[Questions have been summarized.] I have read 3 introductions to buddhism. Where do I go from here? Sutras? I'm also interested in meditation.
I've always had a feeling that what we perceive about ourselves and also how others perceive themselves and us is very much illusionary. I want to dig deeper into this fact to improve happiness.
I have no attraction whatsoever into the historical Buddha as I feel no on can really say.
I was born into a catholic society (French Canada) and I know how twisted and convoluted church doctrine can be. I don't put much values in miracles or esoteric stuff.

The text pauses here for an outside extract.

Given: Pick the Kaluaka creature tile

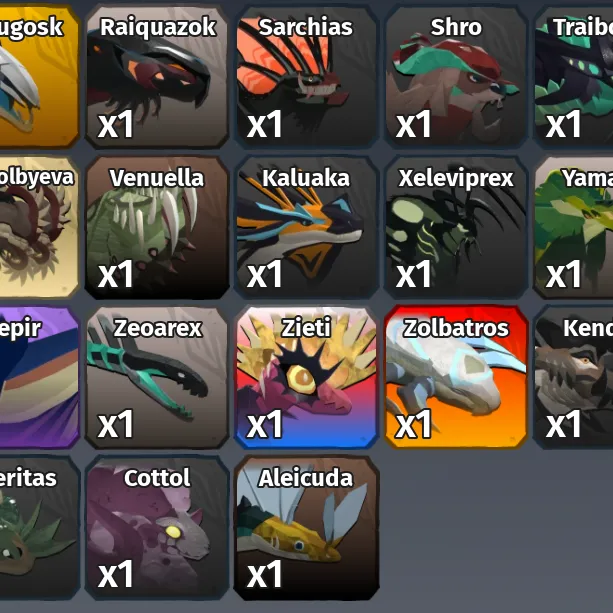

I'm happy to know of your interest in a contemporary approach of living Buddhism, not the traditional "church" Buddhism. Yes, all world religions sooner or later petrify into some kind of "church" tradition, claiming final and absolute answers for everything. The beauty of Buddhism is the freedom and latitude it gives us to think and ask about it, leaving us to discover the truth for ourselves (as the Buddha himself did).
The God idea is a spiritually beautiful and powerful notion, but the theologians and church princes destroyed him by their personalization of something truly spiritual and "empty". Similarly, Buddhist theologians and temple-runners have created their own Buddhas so that now we cannot see the woods for the trees. But Buddhism, being a living religion, has a way of rejuvenating itself, that is, as long as we have truth-seekers. But let me start at the beginning to answer your question, which is characteristic, in a wonderful way, of thinking seekers of our times.

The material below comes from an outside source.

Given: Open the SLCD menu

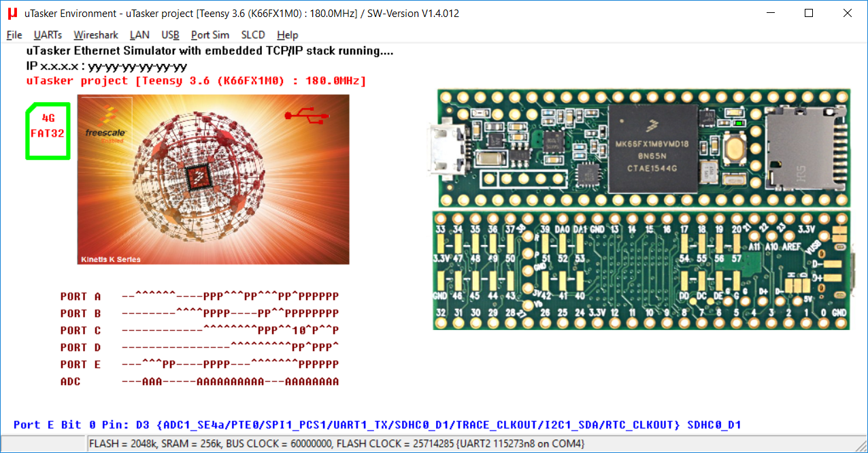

I can relate to you, since I am going through that stage right now even though I had been a monk for over 20 years, but now with a happy family and still teaching Buddhism today. It is not that I have faith in Buddhism, but I have many spiritual questions myself, answers for which I seek—often I do not know what the question is! Yet in answering the questions of others (like yourself) I get hints to their answers. (More of this in due course, at the appropriate time.)
I love Buddhist books, collect them and could recommend a lifetime of reading. But let me be realistic and suggest a balanced approach. I find it personally rewarding to have an academic as well as a spiritual approach to Buddhism.
By "academic" here is meant that the reading materials are well-researched, well-written and unbiased (interdenominational). Invariably this would give important reflections on early Buddhism (the basic teachings) in the light of our contemporary society. An excellent recommended reading here is:
Peter Harvey, AN INTRODUCTION TO BUDDHIST ETHICS, Cambridge University Press, 2000.
My first reason for choosing this title for you is in response to your remark that you "feel no attraction whatsoever [to] the historical Buddha as I feel no one can say [who he really is]." Peter Harvey is also the first Professor specifically of "Buddhist Studies" in the UK. And his book not only gives a fresh and balanced account of basic Buddhist teachings but also addresses many contemporary issues.
If you want to read primary texts (i.e. the original scriptures of early Buddhism), I recommend:
NUMERICAL DISCOURSES OF THE BUDDHA (An anthology of suttas from the Anguttara Nikaya), tr, & ed. Nyanaponika Thera & Bhikkhu Bodhi, Lanham, MD: Altamira Press, 1999.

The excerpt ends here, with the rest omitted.